**WORK TASK**. Please output all of the entries exactly and omit any images they hold.

-------- DATASET ENTRIES --------

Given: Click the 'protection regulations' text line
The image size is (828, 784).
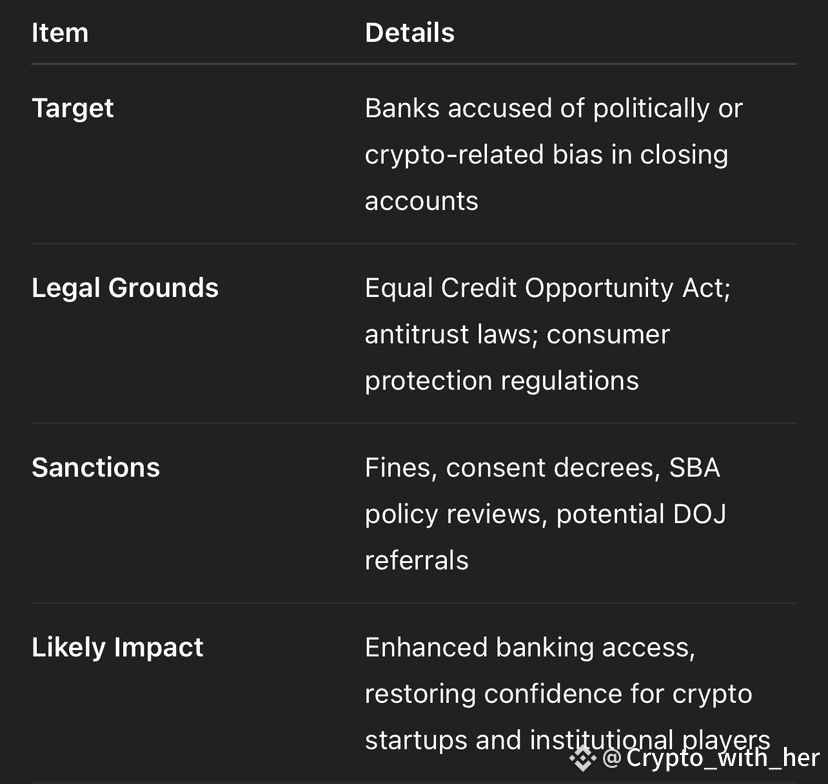Looking at the screenshot, I should point(502,381).
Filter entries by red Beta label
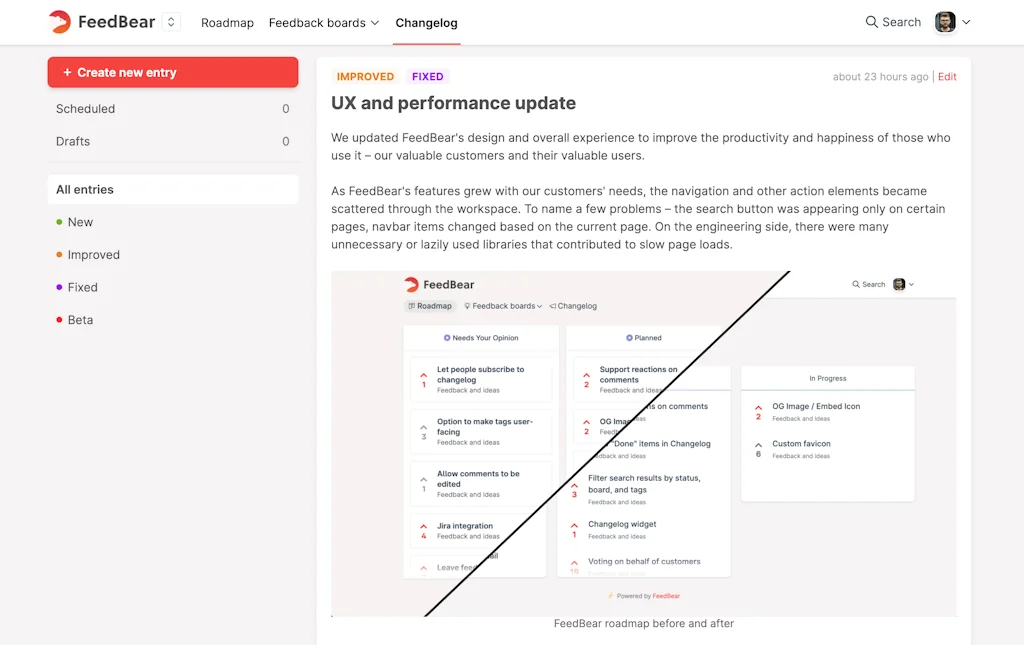 click(80, 320)
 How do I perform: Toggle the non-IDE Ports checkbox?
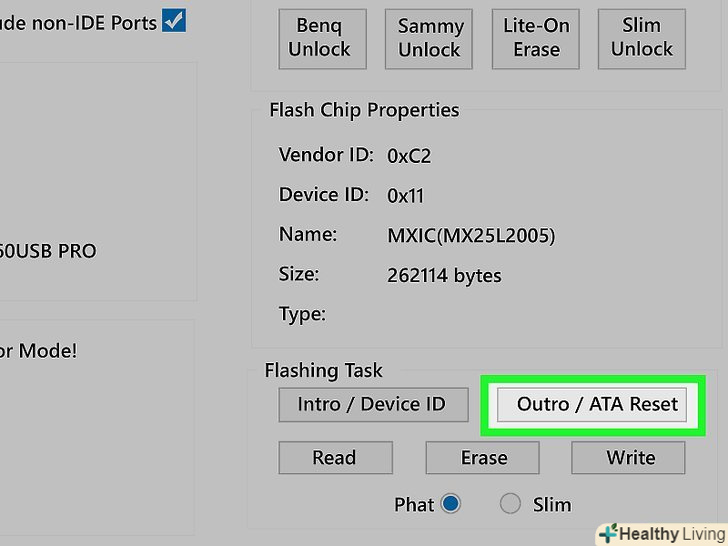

--------

**EXPECTED ANSWER**.
Given: Click the 'protection regulations' text line
The image size is (828, 784).
Looking at the screenshot, I should point(502,381).
Filter entries by red Beta label
 click(80, 320)
 How do I perform: Toggle the non-IDE Ports checkbox?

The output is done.